Although the “lawlessness” associated with Prohibition is sometimes thought to describe organized crime, it actually refers to the disrespect for all law, and the law’s loss of legitimacy, resulting from the mass disobedience of Prohibition. This lawlessness was aggravated by the looting, rioting, and mass demonstrations that grew out of the Great Depression.22 By 1932, such lawlessness had sealed the fate of Prohibition: John D. Rockefeller Jr. announced his support for repeal, the momentum for which had been building for some time, and other industrialists followed suit. As Rockefeller explained,
In the attempt to bring about total abstinence through prohibition, an evil even greater than intemperance resulted—namely, a nation-wide disrespect for law, with all the attendant abuses that followed in its train. That this intolerable situation should be done away with has seemed to me even more important for the moment than the promotion of temperance.23
On November 16, 1932, the US Senate submitted the Twenty-First Amendment, repealing the Eighteenth Amendment, to state constitutional conventions for ratification.
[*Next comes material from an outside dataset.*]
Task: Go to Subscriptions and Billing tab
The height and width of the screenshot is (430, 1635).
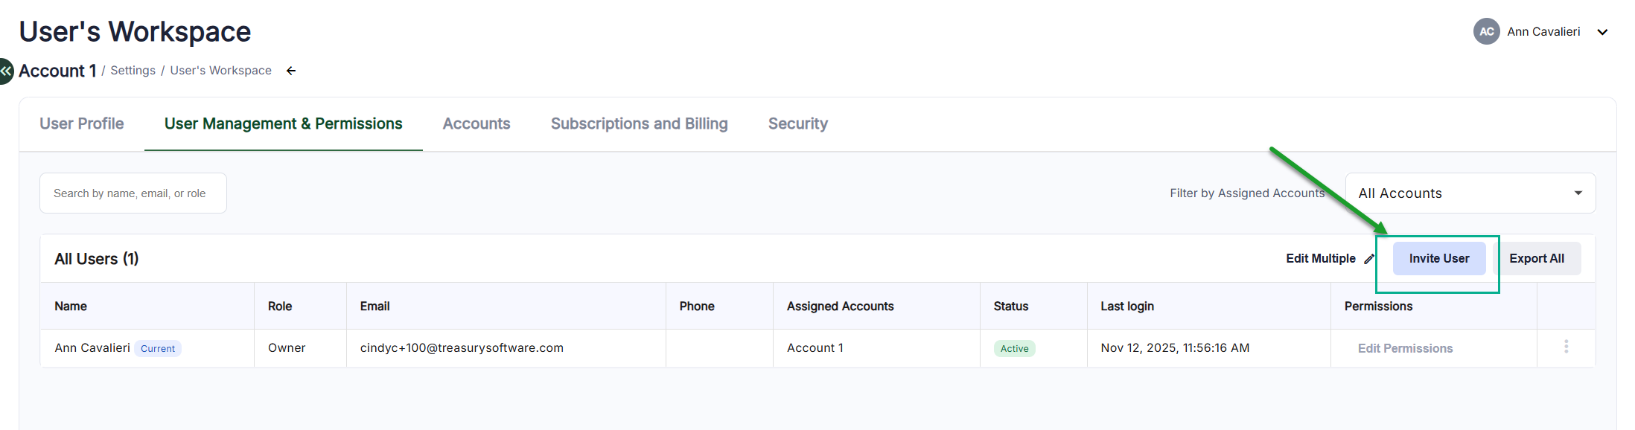Action: pos(639,123)
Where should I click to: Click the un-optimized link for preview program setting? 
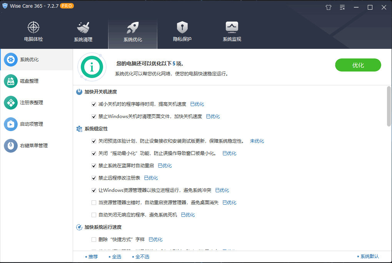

On December 5 of the following year, Utah became the thirty-sixth and deciding state to ratify the amendment, putting repeal into immediate effect.24
In the minds of Rockefeller and others, however, repeal was no solution to the root problem. Rockefeller warned, “As Senator Capper has aptly said, ‘We may repeal Prohibition, but we cannot repeal the Liquor Problem.’ If carefully laid plans of control are not made, the old evils against which prohibition was invoked can easily return.”25 Among other things, the Twenty-First Amendment left such control to the states, but legislators—most of whom had little personal expertise in the complexities of liquor regulation—were ill equipped to navigate the difficult policy and political choices that accompanied it.26 Into this vacuum stepped Rockefeller; this time with a highly influential study that produced model legislation for the states.
Toward Liquor Control,27 a book bankrolled by Rockefeller and written by two of his close and trusted advisors, Raymond Fosdick and Albert Scott, outlined the details of two post-Prohibition systems of regulatory policy: one that the authors greatly preferred and another that they included for pragmatic purposes. The first, which they strongly recommended, was a monopoly approach, in which states would allow individual sales of alcoholic beverages in restaurants and hotels while maintaining a public monopoly on the sale of packaged goods. The second was a licensing system under the auspices of a state board that would ideally be as far removed from politics as possible. Critical to the success of the latter scheme was the control of the number of businesses allowed to sell liquor and the complete elimination of the “tied-house system.”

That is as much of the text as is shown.